MUMBAI/ Settlements in the North of the Island City

SETTLEMENTS in the North of the Island City

The diagramatic map below drawn by Thomas Dickinson in the nineteeth century shows the landuse and occupation of settlements in the Island. In the northern part of the Island, land was mainly dominated by rice fields, marshes and coconut plantation, contrasting with the southern part of the Island which were mostly built-up and developing area. Unlike the urban use in the south, the northern part was mostly occupied by agrarian use where inhabitants’ occupations were determined by the nature of the lands and geographical factors.

Thomas Dickinson's map of Bombay island@1846, The Gazetter of Bombay City and Island, Vol. II, p. 137
Thomas Dickinson’s map of Bombay island@n.d., The Gazetter of Bombay City and Island, Vol. II, p. 137

 

The following map in 1897 shows the northern part of the Bombay Island. On the right portion of the map, the Matoonga and Sion villages were located just east of the railway.
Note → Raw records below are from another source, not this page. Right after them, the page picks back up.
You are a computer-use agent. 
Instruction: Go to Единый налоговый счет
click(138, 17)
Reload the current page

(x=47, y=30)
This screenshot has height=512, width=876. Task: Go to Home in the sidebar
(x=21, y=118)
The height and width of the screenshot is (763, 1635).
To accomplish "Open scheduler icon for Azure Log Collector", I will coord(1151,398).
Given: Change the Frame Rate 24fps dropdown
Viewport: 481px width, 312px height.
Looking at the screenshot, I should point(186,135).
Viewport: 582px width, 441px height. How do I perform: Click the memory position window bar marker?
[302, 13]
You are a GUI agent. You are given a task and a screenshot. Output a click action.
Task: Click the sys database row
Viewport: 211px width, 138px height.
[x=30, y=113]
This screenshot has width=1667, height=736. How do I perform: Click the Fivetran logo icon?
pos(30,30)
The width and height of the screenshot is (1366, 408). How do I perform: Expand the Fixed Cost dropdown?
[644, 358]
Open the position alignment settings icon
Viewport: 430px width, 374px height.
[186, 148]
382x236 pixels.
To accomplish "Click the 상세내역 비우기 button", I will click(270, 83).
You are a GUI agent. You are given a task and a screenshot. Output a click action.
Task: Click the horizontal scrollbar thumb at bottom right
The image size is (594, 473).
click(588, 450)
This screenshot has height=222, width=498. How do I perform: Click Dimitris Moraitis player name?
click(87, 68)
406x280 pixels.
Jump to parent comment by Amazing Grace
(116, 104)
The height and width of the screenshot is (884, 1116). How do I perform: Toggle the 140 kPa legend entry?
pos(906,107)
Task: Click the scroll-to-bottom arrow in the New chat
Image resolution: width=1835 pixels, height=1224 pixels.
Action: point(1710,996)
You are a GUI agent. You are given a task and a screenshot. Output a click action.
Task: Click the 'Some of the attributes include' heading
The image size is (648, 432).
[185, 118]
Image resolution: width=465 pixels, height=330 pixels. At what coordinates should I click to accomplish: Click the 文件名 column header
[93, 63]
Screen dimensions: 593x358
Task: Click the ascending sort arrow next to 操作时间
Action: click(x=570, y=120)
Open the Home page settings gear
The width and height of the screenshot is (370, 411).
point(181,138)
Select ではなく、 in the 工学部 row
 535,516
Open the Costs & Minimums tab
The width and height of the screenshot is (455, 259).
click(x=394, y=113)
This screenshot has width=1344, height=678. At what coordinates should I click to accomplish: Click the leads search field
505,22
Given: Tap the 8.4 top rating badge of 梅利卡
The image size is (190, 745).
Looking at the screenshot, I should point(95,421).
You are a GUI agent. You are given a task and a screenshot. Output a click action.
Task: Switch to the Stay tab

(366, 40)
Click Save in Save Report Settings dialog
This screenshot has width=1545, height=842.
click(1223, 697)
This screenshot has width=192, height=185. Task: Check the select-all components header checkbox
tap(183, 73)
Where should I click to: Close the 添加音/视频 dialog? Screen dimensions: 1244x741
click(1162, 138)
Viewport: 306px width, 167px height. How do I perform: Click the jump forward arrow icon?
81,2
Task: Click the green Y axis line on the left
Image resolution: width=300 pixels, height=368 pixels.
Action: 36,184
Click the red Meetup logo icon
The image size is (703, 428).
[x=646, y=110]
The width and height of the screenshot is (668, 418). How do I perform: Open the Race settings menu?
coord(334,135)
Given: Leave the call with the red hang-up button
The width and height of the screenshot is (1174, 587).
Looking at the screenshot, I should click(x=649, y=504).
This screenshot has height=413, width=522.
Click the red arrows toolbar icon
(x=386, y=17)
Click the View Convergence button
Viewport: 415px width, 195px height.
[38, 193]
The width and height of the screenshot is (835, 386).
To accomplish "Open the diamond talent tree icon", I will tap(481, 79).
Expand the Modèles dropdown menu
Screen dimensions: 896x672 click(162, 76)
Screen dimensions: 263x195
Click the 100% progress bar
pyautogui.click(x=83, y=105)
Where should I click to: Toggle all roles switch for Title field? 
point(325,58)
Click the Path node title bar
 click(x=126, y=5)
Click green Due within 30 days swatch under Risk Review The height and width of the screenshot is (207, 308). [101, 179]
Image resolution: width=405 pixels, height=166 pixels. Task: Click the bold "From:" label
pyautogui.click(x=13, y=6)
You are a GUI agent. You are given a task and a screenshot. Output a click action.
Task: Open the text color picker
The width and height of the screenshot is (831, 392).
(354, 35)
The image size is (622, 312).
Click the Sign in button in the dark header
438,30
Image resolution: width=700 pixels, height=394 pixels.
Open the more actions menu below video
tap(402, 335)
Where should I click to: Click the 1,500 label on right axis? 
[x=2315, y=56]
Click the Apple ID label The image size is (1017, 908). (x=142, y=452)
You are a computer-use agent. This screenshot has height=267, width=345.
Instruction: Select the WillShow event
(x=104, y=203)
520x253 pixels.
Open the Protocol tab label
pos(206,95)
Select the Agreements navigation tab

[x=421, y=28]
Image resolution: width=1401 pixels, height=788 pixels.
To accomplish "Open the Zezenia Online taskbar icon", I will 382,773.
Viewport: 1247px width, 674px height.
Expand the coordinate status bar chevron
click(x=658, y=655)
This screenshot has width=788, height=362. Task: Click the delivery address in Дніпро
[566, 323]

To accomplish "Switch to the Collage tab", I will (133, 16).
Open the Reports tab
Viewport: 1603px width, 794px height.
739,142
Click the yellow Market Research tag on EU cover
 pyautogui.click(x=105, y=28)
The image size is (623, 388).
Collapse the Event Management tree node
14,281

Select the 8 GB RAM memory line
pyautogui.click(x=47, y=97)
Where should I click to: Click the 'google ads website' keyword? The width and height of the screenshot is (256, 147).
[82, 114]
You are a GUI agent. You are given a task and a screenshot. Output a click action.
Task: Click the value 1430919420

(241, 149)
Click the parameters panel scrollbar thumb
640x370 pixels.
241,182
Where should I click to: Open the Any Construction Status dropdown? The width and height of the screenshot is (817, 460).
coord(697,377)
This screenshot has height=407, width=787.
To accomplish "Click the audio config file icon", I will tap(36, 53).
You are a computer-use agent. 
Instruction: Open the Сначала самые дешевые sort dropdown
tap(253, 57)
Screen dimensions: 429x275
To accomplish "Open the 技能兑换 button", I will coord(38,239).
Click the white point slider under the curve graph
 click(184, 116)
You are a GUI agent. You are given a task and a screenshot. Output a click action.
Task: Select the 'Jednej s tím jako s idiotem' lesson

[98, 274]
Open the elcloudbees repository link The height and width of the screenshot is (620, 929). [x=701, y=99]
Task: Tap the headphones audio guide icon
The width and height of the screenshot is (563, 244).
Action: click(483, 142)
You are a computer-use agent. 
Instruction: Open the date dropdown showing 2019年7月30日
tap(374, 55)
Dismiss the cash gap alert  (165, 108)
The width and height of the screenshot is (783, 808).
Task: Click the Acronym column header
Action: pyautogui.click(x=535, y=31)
Salt plans can be seen with irregulated plots beside each other. While the left side shows another type of settlements, where the Mahim woods were located on the west. These areas were included in the BIT schemes as part of the suburb developments. It was presumably these were inhabited by Kolis, Agris, Bhandaris, Mahars and Gowaris.

 

Map of the Island of Bombay@1896, Report on the Bubonic Plague in Bombay, 1896-97, Medical History of British India
Map of the Island of Bombay@1896, Report on the Bubonic Plague in Bombay, 1896-97, Medical History of British India

 

Reference:

 

Dossal, M. (2010). Theatre of conflict, city of hope: Mumbai, 1660 to present times. New Delhi: Oxford University Press.